Stem cells ensure tissue homeostasis through the production of differentiating and self-renewing progeny. In some tissues, this is achieved by the function of a definitive stem cell niche. However, the mechanisms that operate in mouse spermatogenesis are unknown because undifferentiated spermatogonia (A _undiff) are motile and intermingle with differentiating cells in an ‘open’ niche environment of seminiferous tubules. A _undiff include glial cell line-derived neurotrophic factor receptor α1 (GFRα1) ⁺ and neurogenin 3 (NGN3) ⁺ subpopulations, both of which retain the ability to selfrenew.
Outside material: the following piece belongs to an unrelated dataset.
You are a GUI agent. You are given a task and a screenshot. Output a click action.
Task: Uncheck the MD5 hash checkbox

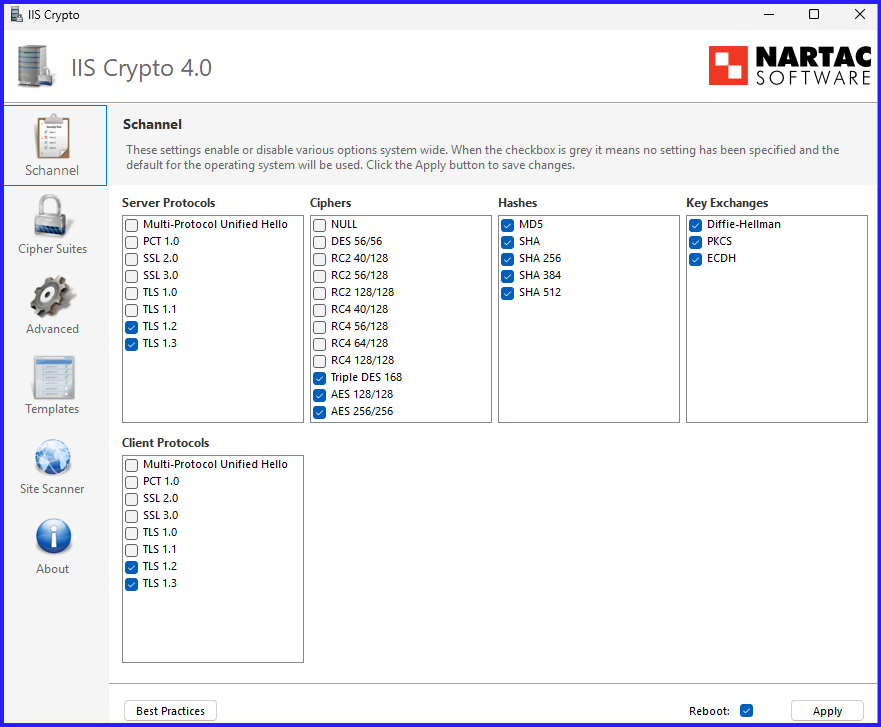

However, whereas GFRα1 ⁺ cells comprise the homeostatic stem cell pool, NGN3 ⁺ cells show a higher probability to differentiate into KIT ⁺ spermatogonia by as yet unknown mechanisms. In the present study, by combining fate analysis of pulse-labeled cells and a model of vitamin A deficiency, we demonstrate that retinoic acid (RA), which may periodically increase in concentration in the tubules during the seminiferous epithelial cycle, induced only NGN3 ⁺ cells to differentiate. Comparison of gene expression revealed that retinoic acid receptor γ (Rarg) was predominantly expressed in NGN3 ⁺ cells, but not in GFRα1 ⁺ cells, whereas the expression levels of many other RA response-related genes were similar in the two populations. Ectopic expression of RARγ was sufficient to induce GFRα1 ⁺ cells to directly differentiate to KIT ⁺ cells without transiting the NGN3 ⁺ state. Therefore, RARγ plays key roles in the differentiation competence of NGN3 ⁺ cells. We propose a novel mechanism of stem cell fate selection in an open niche environment whereby undifferentiated cells show heterogeneous competence to differentiate in response to ubiquitously distributed differentiation inducing signals.